An AI investment boom fuels Nvidia’s surging sales

The potential to reshape how we analyze and use data isn’t lost on corporate America. Businesses across finance, transportation, and healthcare are considering how AI applications may be used to improve their businesses, solidify share, or enter new markets.

The embrace of AI is reminiscent of the flurry of activity in the 1990s when the Internet went mainstream. Like back then, the rush is taxing existing technology infrastructure, resulting in orders for new equipment that can more quickly and efficiently process the mountains of data AI requires.

So far, Nvidia is the prime beneficiary of this shift in IT priorities. In May, Nvidia shocked the investing world by reporting that fiscal second-quarter earnings would be $11 billion, miles above the $7 billion Wall Street expected. It followed that impressive news earlier this month by reporting quarterly sales were $13.5 billion.

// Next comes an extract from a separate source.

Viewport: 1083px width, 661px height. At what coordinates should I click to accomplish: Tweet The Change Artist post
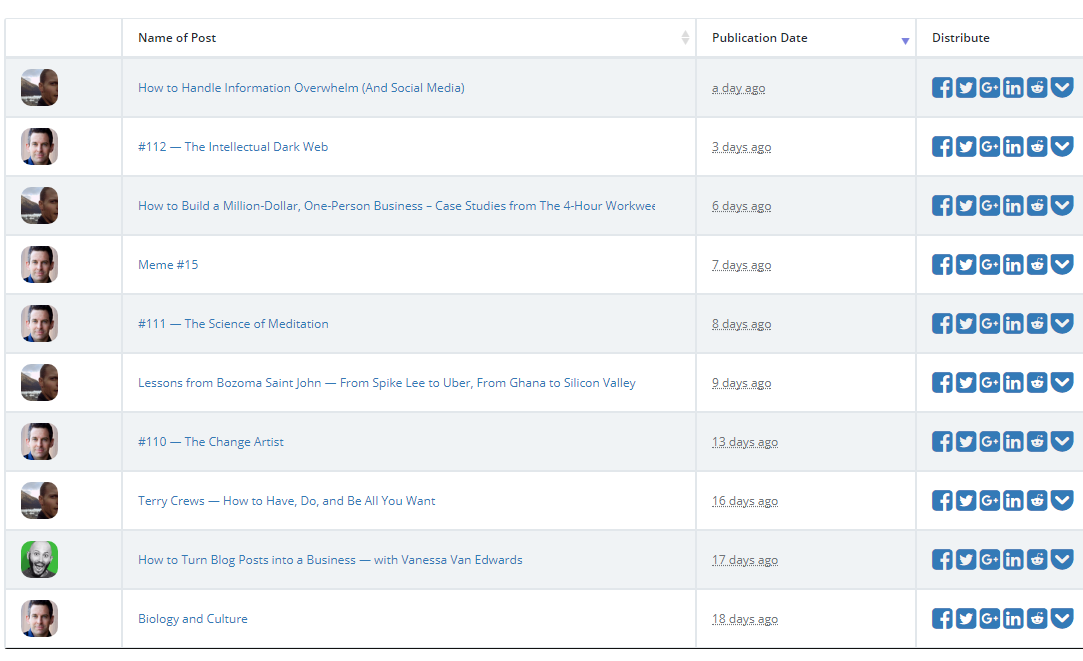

Moreover, it upped the ante for the third quarter. Analysts had already ratcheted higher their full-year outlooks following the earnings stunner in May. They didn’t expect just how good business had gotten, though. Nvidia says it will deliver $16 billion in revenue in Q3, again, much higher than analysts $12.5 billion target.

A new competitor is on the horizon

Nvidia’s shares have responded to the jump in demand, rising significantly this year. However, investors should remember that Nvidia isn’t the only game in town regarding GPUs. For example, it’s been competing with AMD for over a decade.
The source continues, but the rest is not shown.